**What the exercise asks:** Beginning at whichever line contains "Viewport: 667px width, 648px height.", reproduce each line of the records below word for word, ending with the last, and add nothing.

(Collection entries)

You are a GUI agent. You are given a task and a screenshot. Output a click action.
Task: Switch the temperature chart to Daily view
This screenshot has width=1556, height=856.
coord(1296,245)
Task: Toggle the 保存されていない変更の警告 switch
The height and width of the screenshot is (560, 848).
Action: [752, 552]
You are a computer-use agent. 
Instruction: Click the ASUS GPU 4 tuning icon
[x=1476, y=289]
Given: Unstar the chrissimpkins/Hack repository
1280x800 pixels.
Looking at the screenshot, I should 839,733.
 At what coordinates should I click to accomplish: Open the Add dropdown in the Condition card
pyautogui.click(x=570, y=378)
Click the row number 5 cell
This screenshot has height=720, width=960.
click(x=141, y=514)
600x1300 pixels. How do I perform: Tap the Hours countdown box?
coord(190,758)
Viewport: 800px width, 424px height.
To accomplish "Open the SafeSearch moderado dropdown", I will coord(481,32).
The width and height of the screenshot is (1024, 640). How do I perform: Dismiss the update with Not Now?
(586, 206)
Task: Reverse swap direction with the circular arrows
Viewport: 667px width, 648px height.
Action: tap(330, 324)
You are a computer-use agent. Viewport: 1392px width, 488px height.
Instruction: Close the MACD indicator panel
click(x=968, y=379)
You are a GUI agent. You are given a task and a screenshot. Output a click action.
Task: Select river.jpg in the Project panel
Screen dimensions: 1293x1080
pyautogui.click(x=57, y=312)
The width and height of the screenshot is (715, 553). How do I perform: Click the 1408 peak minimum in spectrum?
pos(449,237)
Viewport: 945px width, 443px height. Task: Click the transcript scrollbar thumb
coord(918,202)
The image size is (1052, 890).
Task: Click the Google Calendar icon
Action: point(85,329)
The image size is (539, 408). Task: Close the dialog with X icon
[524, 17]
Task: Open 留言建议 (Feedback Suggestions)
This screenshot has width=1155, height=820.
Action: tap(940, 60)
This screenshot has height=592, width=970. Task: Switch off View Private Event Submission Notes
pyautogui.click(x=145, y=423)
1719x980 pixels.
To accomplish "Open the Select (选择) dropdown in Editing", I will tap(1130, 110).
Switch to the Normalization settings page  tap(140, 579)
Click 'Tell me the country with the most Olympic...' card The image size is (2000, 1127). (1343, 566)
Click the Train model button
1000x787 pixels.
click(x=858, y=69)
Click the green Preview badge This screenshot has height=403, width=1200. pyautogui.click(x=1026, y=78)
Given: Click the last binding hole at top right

**Written response:**
Viewport: 667px width, 648px height.
Action: tap(330, 324)
You are a computer-use agent. Viewport: 1392px width, 488px height.
Instruction: Close the MACD indicator panel
click(x=968, y=379)
You are a GUI agent. You are given a task and a screenshot. Output a click action.
Task: Select river.jpg in the Project panel
Screen dimensions: 1293x1080
pyautogui.click(x=57, y=312)
The width and height of the screenshot is (715, 553). How do I perform: Click the 1408 peak minimum in spectrum?
pos(449,237)
Viewport: 945px width, 443px height. Task: Click the transcript scrollbar thumb
coord(918,202)
The image size is (1052, 890).
Task: Click the Google Calendar icon
Action: point(85,329)
The image size is (539, 408). Task: Close the dialog with X icon
[524, 17]
Task: Open 留言建议 (Feedback Suggestions)
This screenshot has width=1155, height=820.
Action: tap(940, 60)
This screenshot has height=592, width=970. Task: Switch off View Private Event Submission Notes
pyautogui.click(x=145, y=423)
1719x980 pixels.
To accomplish "Open the Select (选择) dropdown in Editing", I will tap(1130, 110).
Switch to the Normalization settings page  tap(140, 579)
Click 'Tell me the country with the most Olympic...' card The image size is (2000, 1127). (1343, 566)
Click the Train model button
1000x787 pixels.
click(x=858, y=69)
Click the green Preview badge This screenshot has height=403, width=1200. pyautogui.click(x=1026, y=78)
Given: Click the last binding hole at top right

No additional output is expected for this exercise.